Regional

Depois de extinto, recesso volta em Ja

Adilson Camargo
| Tempo de leitura: 2 min

Jaú - Depois de ter sido derrubado por 14 dos 17 vereadores da cidade, o recesso de julho volta à Câmara Municipal de Jaú (47 quilômetros a Leste de Bauru). Um ato da Mesa Diretora do Legislativo, publicado no jornal oficial do município desta semana, suspendeu os efeitos do parágrafo segundo do artigo 20 da Lei Orgânica do Município (LOM).

A emenda aprovada pela Câmara em março passado determinava que o fim do recesso valeria já para este ano. No entanto, um parecer do Centro de Estudos e Pesquisas de Administração Municipal (Cepam) recomendou que a medida só entrasse em vigor somente a partir de 2005.

Caso contrário poderia ser considerada inconstitucional, uma vez que toda emenda à Lei Orgânica do Município só tem efeito legal no ano subseqüente, segundo o Cepam.

Diante dessa recomendação, o presidente da Câmara, José Mineiro de Camargo (PSB), reuniu a Mesa Diretora e juntos decidiram pela publicação do ato que ressuscitou o recesso deste ano.

Desta forma, os trabalhos no Legislativo serão suspensos a partir de 1 de julho, devendo voltar apenas em agosto. Apenas um funcionário permanecerá no local para atender os telefonemas e o público.

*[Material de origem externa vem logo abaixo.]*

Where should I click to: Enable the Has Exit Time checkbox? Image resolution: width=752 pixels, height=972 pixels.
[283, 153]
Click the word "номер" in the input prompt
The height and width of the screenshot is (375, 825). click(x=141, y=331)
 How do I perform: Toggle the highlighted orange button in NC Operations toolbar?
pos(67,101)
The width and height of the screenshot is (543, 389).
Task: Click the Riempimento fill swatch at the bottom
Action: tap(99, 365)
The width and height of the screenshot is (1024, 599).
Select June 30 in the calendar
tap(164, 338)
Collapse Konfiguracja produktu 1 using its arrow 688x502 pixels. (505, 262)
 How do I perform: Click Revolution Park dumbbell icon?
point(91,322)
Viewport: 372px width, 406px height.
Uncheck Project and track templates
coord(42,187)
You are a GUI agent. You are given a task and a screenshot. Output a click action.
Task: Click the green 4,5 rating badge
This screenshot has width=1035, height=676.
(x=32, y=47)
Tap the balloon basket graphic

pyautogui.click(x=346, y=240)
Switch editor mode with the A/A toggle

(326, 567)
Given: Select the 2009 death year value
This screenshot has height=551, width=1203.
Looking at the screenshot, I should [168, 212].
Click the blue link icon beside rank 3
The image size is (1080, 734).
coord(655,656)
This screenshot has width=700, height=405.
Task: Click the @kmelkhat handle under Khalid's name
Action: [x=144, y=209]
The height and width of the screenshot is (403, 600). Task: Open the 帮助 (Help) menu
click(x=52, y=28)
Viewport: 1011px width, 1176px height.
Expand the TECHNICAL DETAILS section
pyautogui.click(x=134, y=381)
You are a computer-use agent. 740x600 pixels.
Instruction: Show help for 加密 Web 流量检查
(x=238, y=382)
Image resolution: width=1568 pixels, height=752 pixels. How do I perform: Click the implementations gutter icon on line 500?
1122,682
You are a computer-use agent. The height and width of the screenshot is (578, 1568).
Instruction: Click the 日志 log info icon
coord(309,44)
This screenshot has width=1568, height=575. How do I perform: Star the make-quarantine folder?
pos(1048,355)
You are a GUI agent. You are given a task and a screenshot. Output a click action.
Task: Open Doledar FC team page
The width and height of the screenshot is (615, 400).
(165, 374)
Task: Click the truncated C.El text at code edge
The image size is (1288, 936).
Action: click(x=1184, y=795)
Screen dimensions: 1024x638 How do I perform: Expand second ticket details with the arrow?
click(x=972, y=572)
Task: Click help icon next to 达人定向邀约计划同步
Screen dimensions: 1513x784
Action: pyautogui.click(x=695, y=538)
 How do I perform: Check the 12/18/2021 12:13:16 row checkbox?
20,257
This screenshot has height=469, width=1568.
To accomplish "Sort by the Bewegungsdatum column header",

Em dezembro, haverá novo recesso. Na ocasião, as férias devem ser um pouco mais extensas. De acordo com a LOM, a interrupção dos trabalhos começa no dia 16 de dezembro e termina no dia 31 de janeiro. Esse recesso permanecerá inalterado mesmo após o fim das férias de julho dos vereadores a partir do ano que vem.

Compensação

O presidente da Câmara, Zé Mineiro, como é mais conhecido, disse que a manutenção do recesso de julho próximo vai ajudar a diminuir a quantidade de dias que precisam ser compensados pelos funcionários da Câmara.

De acordo com o vereador, o mínimo que cada servidor tem hoje são 70 dias de folga. Com o recesso de julho e o do fim do ano seria possível, segundo ele, zerar os dias a serem compensados.

A cada cinco anos trabalhados, os funcionários da Câmara têm direito a 90 dias de folga, como gratificação. Segundo Zé Mineiro, o Legislativo não tem como pagar em dinheiro essa folga. A Câmara tem atualmente 20 funcionários.

Absurdo

Para o vereador Ricardo Bagaiolo (PTB), autor da emenda que pedia o fim do recesso parlamentar de julho, a decisão da Mesa da Câmara, revogando a eficácia da lei já para este ano, foi um “absurdo”.

“Não tem cabimento. Quem decide é a Câmara. Ela é soberana. Não tem nada que consultar o Cepam”, protestou.

Na opinião de Bagaiolo, a atitude da mesa foi precipitada. Ele lembrou a aprovação da emenda constitucional que permitiu a reeleição do ex-presidente Fernando Henrique Cardoso, que passou a valer no mesmo ano.